ОТРЫВОК:
Орлов владел и пировал рядом с Шуваловыми, Левашовыми и многими другими прославленными любовниками императрицы Екатерины.
Имения разрастались, держась около рек, туда, в сторону Черного моря.
Входили не только люди больших хозяйств, вселялись люди, которые сами получали земли за то, что они будут эту землю пахать. А на призывах показываться воинами. Таких людей звали однодворцами. Земли эти считались неспокойными. Тут бывали бунты. Ставили здесь крепости, захватывали землю.
Примерно здесь и разворачивается действие «Записок охотника».
Есть в «Записках охотника» рассказ – «Однодворец Овсяников».

ФРАГМЕНТ НАБОРА ДАННЫХ:
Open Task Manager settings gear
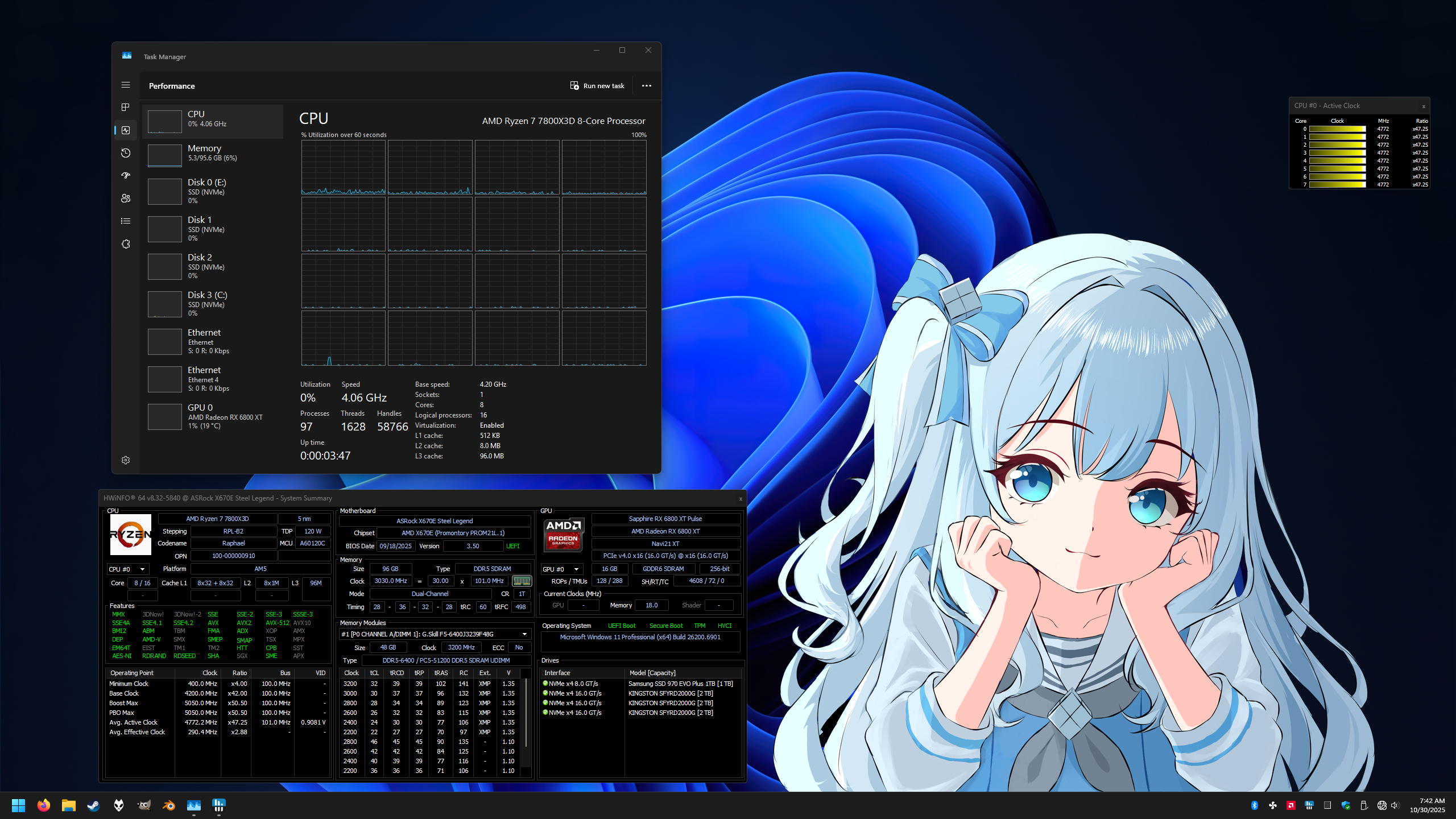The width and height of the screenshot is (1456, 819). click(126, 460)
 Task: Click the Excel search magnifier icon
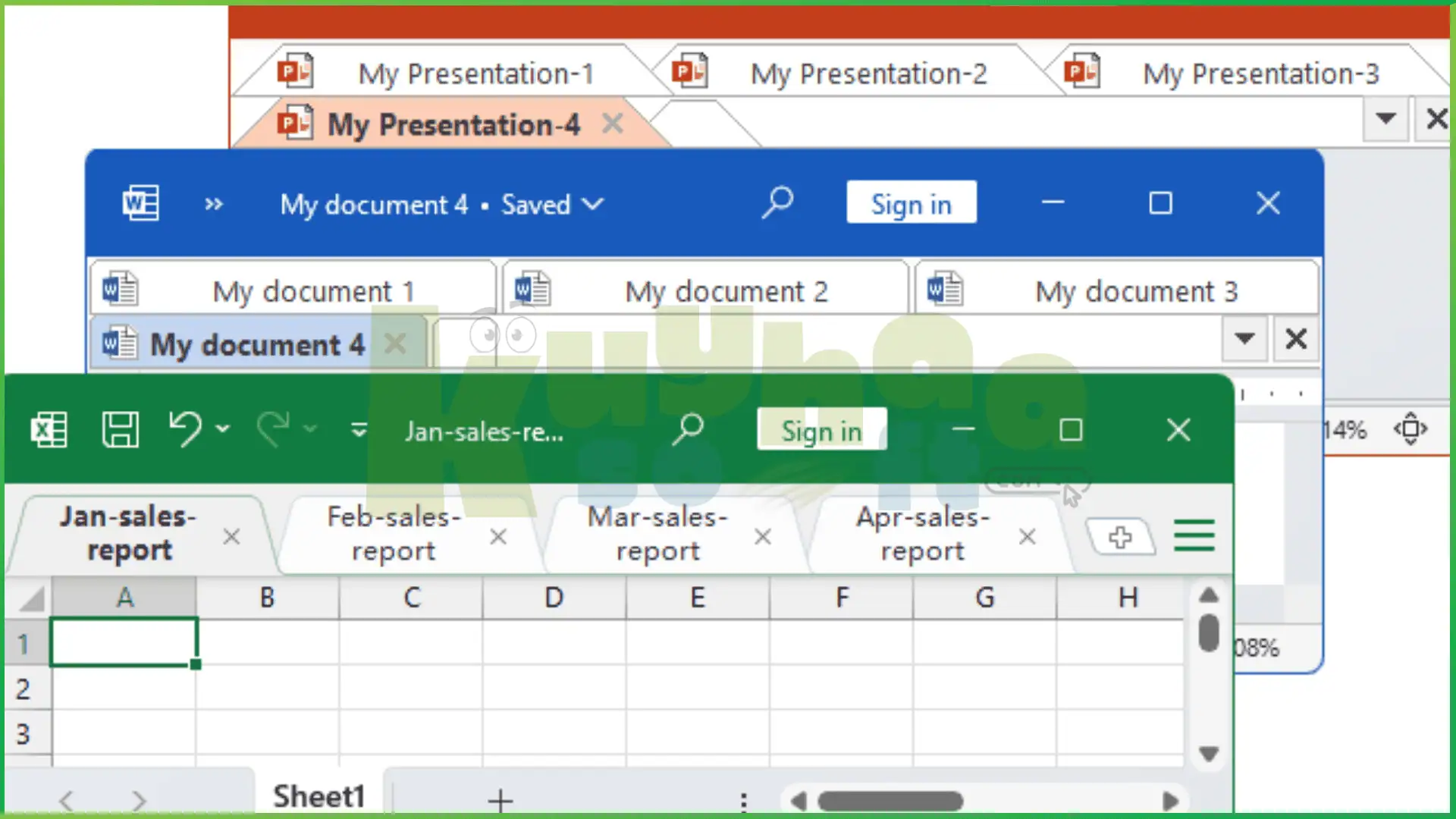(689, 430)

ЗАДАНИЯ:
A. За что, согласно отрывку об однодворцах, люди, вселявшиеся в эти края, сами получали земли? Ответьте одним-двумя предложениями.
B. Перепишите из отрывка об однодворцах фрагмент, начиная со слов «Входили не только» и заканчивая словами «крепости, захватывали землю.».
C. Продолжите отрывок об однодворцах, начав сразу после его последнего предложения.

ОТВЕТЫ К ЗАДАНИЯМ:
A. Они получали земли за то, что будут эту землю пахать, а на призывах показываться воинами.

B.
Входили не только люди больших хозяйств, вселялись люди, которые сами получали земли за то, что они будут эту землю пахать. А на призывах показываться воинами. Таких людей звали однодворцами. Земли эти считались неспокойными. Тут бывали бунты. Ставили здесь крепости, захватывали землю.

C.
«Это был один из последних людей старого века. Все соседи его чрезвычайно уважали и почитали за честь знаться с ним. Его братья, однодворцы, только что не молились на него, шапки перед ним издали ломали, гордились им. Говоря вообще, у нас до сих пор однодворца трудно отличить от мужика: хозяйство у него едва ли не хуже мужицкого, телята не выходят из гречихи, лошади чуть живы, упряжь веревочная. Овсяников был исключением из общего правила, хоть и не слыл за богача. Жил он один со своей женой в уютном, опрятном домике, прислугу держал небольшую, одевал людей своих по-русски и называл работниками. Они же у него и землю пахали. Он и себя не выдавал за дворянина, не прикидывался помещиком...»
Отношения этого Овсяникова со старыми Тургеневыми были трагические. Но так как трагедия эта продолжалась долго, то все было уже как бы законным.
Дед Тургенева враждовал с дедами Овсяникова.
Вот история о том, как земля отца Овсяникова понравилась деду Тургеневу и как она перешла к Тургеневу.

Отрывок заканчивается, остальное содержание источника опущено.